SAR 79.00 (one-time) — or with a subscription
Journey phases
1 · The Scale of Boundaries
To clearly distinguish tolerance, self-abandonment, avoidance, and the healthy limit in your situations, knowing when your giving is generosity and when it is depletion.
- When you give up your need for someone, when is it generous tolerance and when is it self-abandonment that hurts you?
- Do you sometimes flee confrontation instead of setting a clear limit? When does that happen?
- We notice that the absence of a boundary can become a silent drain — where do you feel that drain most?

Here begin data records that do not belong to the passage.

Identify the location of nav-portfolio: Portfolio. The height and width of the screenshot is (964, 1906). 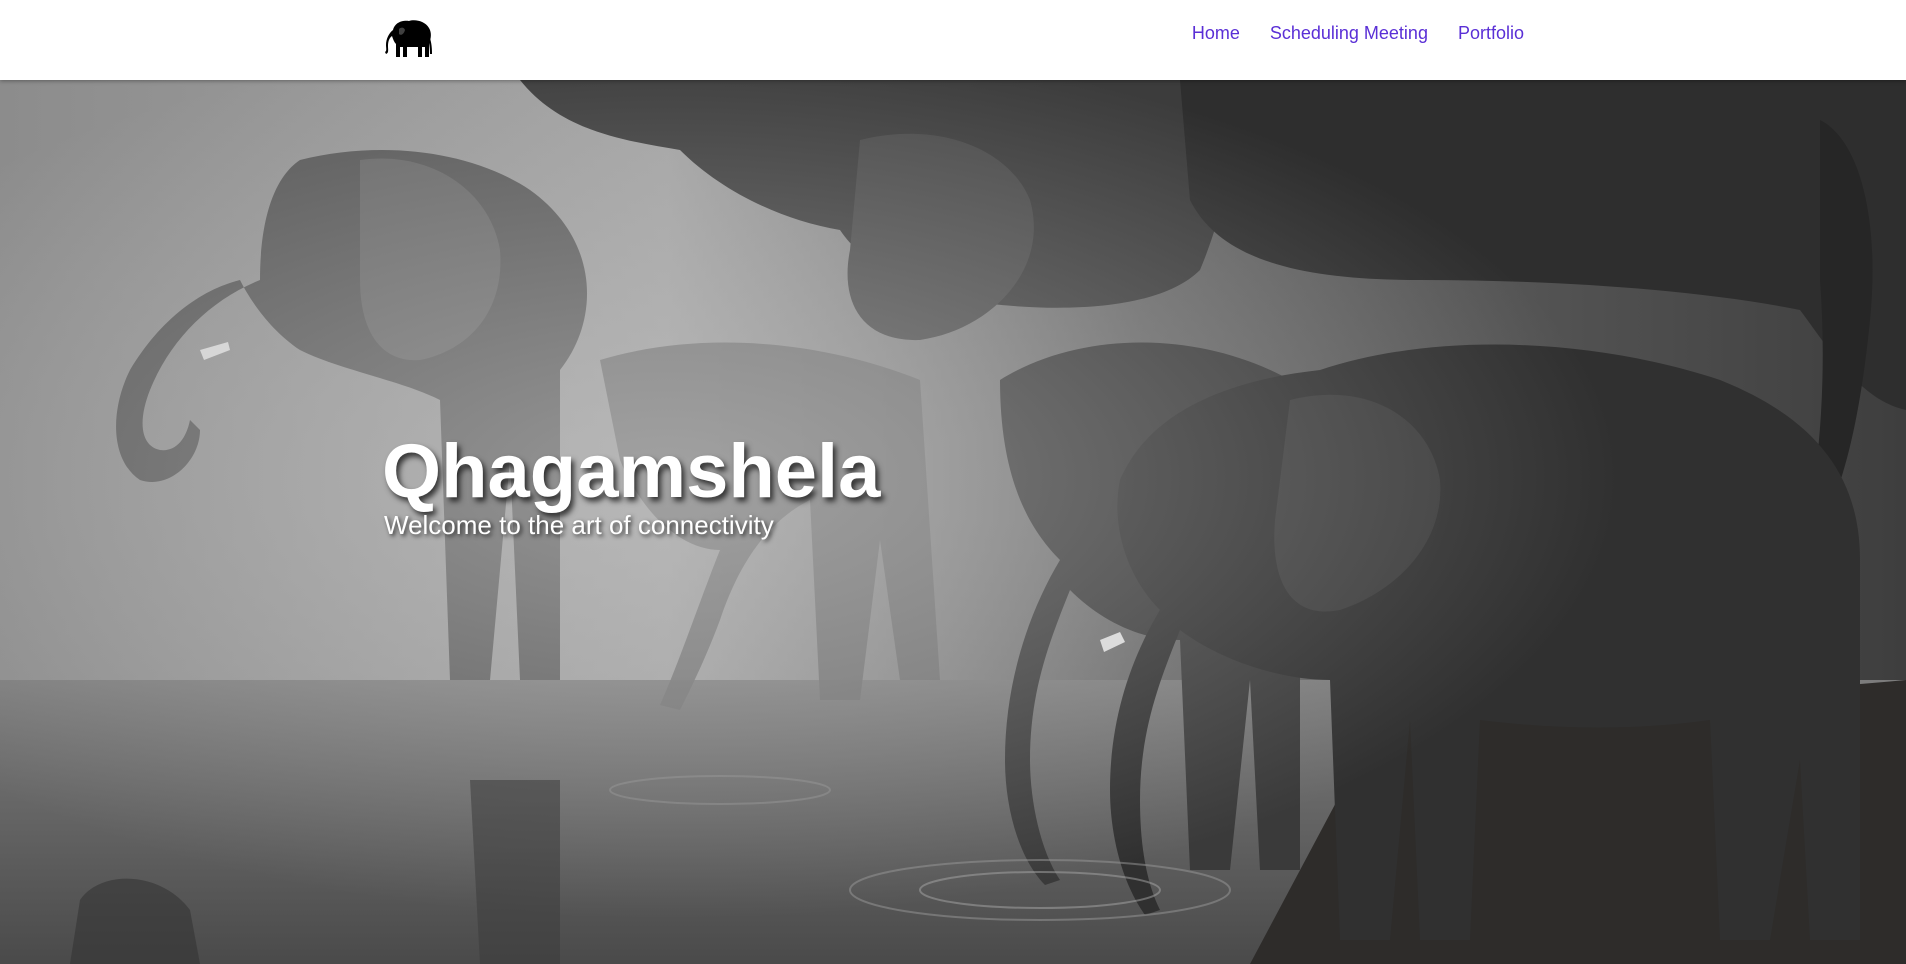
(1491, 33).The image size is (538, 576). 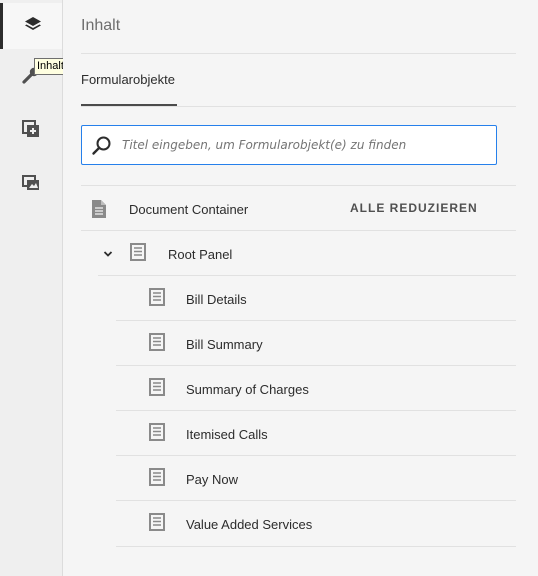 What do you see at coordinates (212, 479) in the screenshot?
I see `tree-item-label: Pay Now` at bounding box center [212, 479].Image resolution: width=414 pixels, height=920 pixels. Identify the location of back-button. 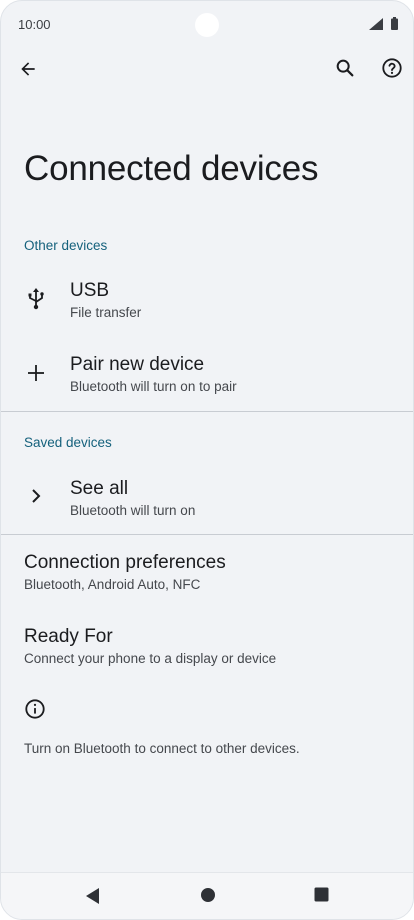
(28, 69).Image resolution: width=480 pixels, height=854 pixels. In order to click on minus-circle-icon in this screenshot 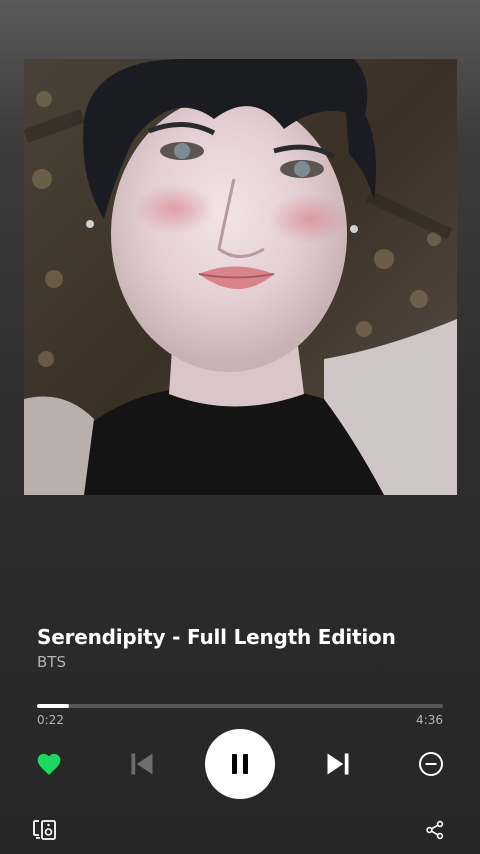, I will do `click(431, 764)`. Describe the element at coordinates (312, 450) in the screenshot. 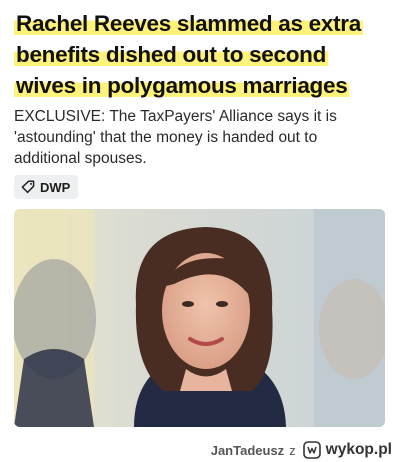

I see `wykop-logo-icon` at that location.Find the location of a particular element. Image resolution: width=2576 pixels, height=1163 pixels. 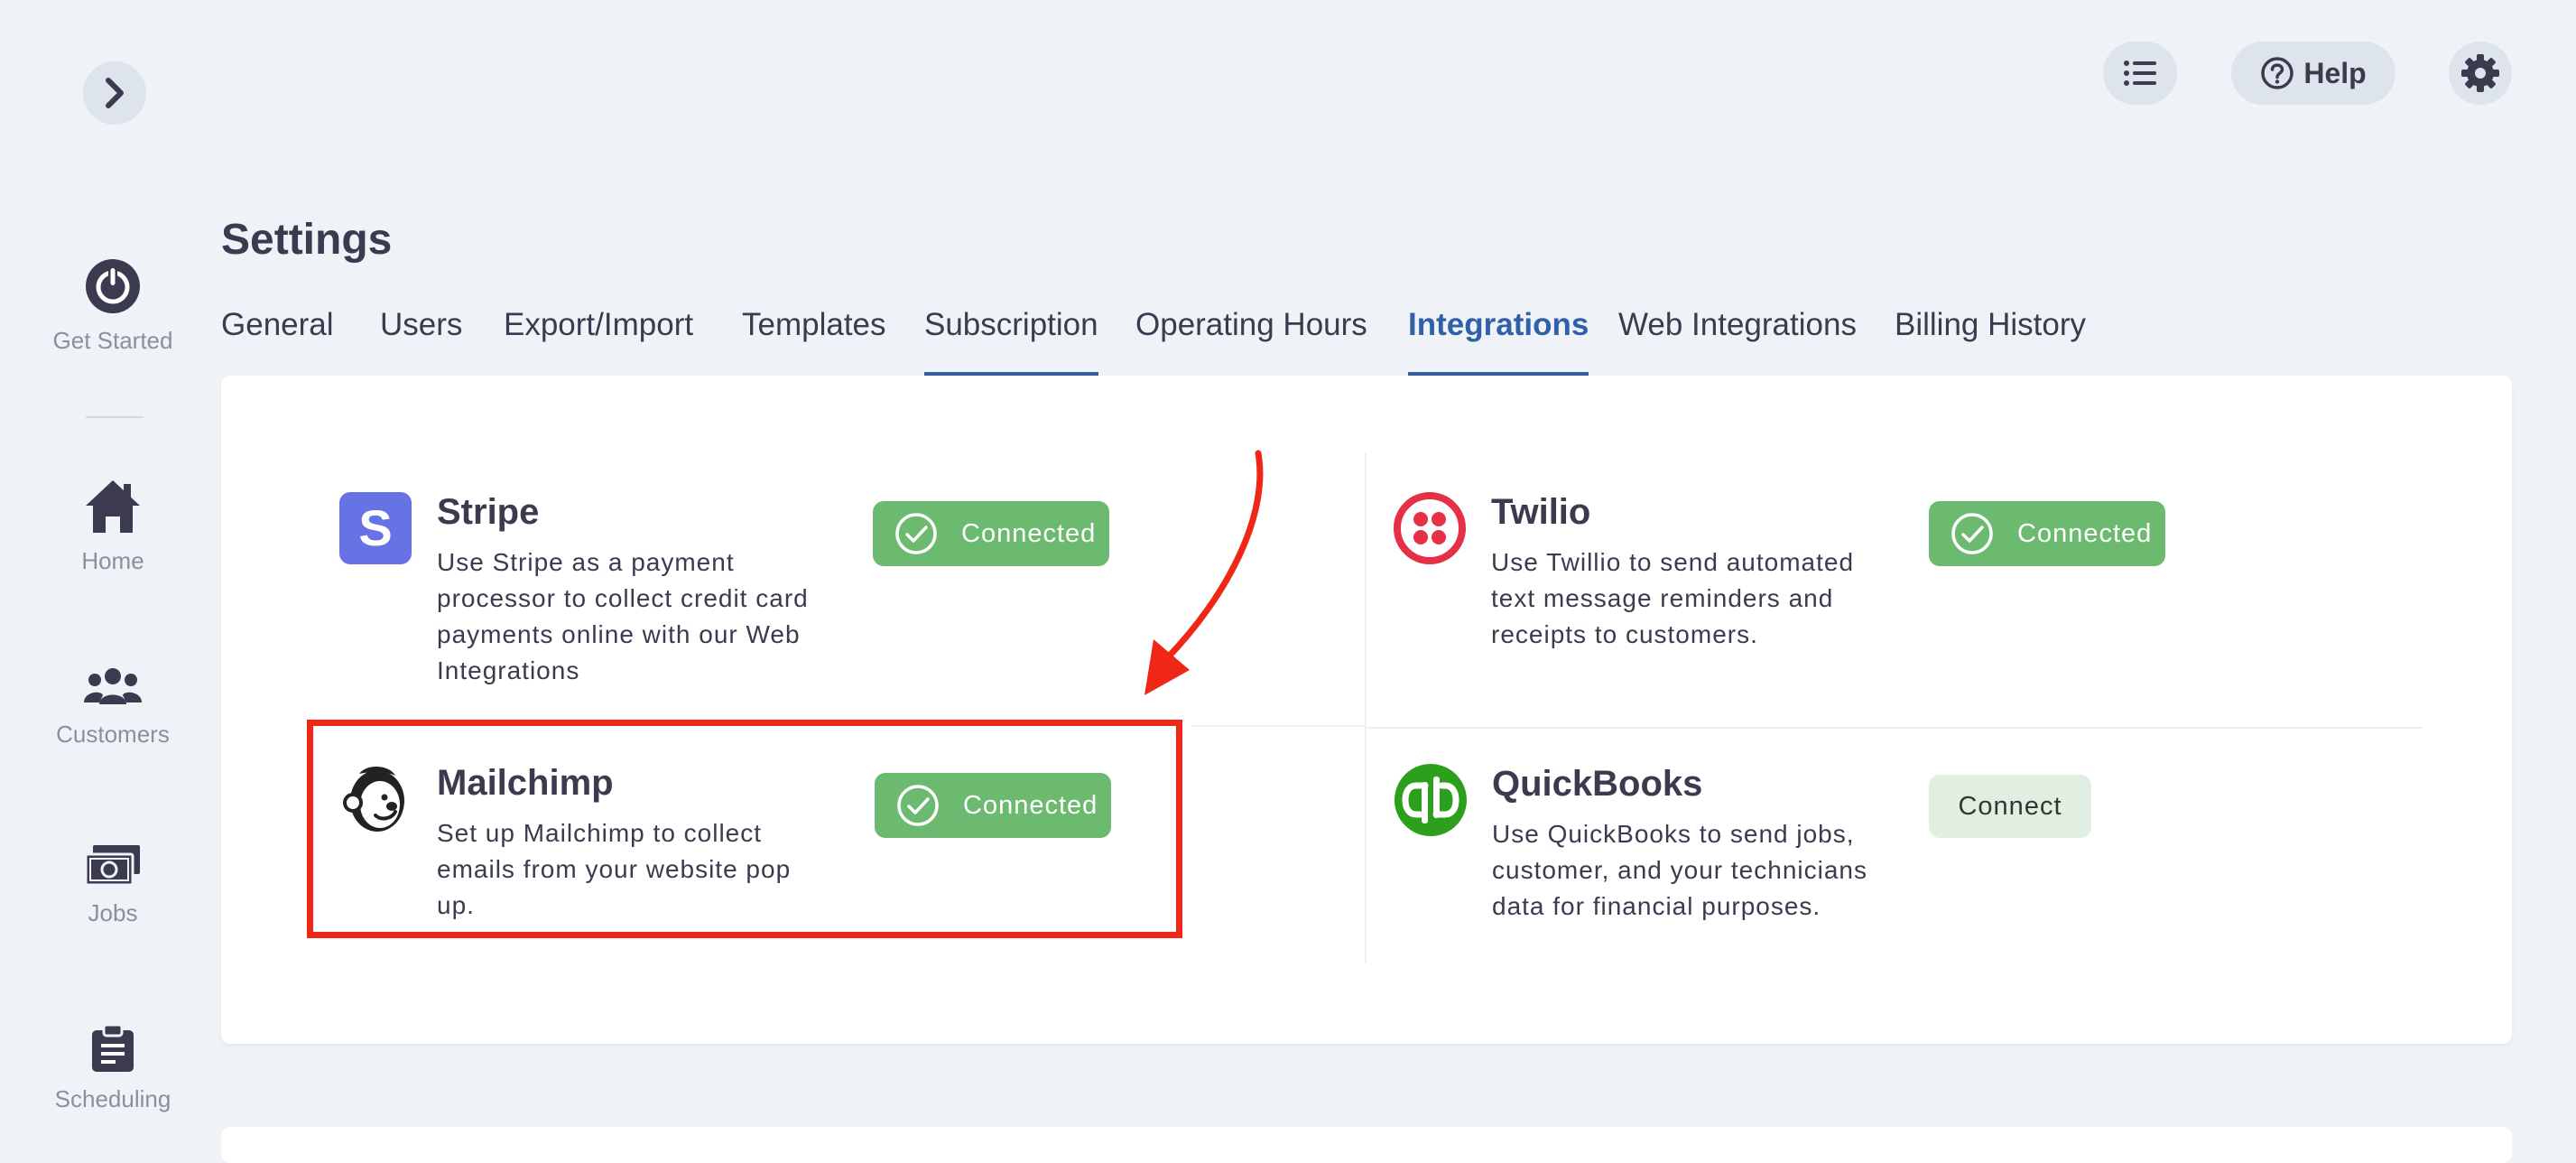

list-icon is located at coordinates (2140, 73).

- Do you sometimes confuse being “kind” with being “without limits”? How do you tell them apart?
2 · Where I Am Drained
To see your relationships in circles, locating where you need boundaries and where your relationship is already healthy, and knowing who respects your space naturally.
- Placing your relationships in closeness circles, with whom do you feel you constantly give more than you receive?
- Which relationship do you often leave empty from? Does it need a boundary or distance?
- Is there a relationship you grant authority over your time or feelings more than it deserves?
- Is there someone who crosses your boundaries repeatedly while you allow it to avoid confrontation?
3 · The Pattern of Protection
To reflect on your pattern of self-protection: do you over-protect, neglect it, or balance? Seeing the fear that stands behind your boundaries or their absence.
- Looking at your relationships, do you tend to raise walls quickly or leave the gates always open?
- What do you fear if you set a clear boundary: rejection, guilt, losing the relationship, or being called selfish?
- We notice those who struggle with boundaries often wrongly tie them to selfishness — does that apply to you?
- Where did you learn your way of protecting yourself — did you see healthy boundaries in childhood, or their absence?
4 · Saying the Unsaid
To practise expressing your boundaries and needs clearly and kindly, without aggression or retreat, turning boundary-awareness into words actually spoken.
- What clear, kind sentence would you like to say to someone who crossed an important boundary?
- How do you phrase your boundary so it protects your need and respects the relationship at once?
- What single small boundary will you practise setting this week?
- How do you distinguish, in your words, firm gentle expression from aggression or over-apologising?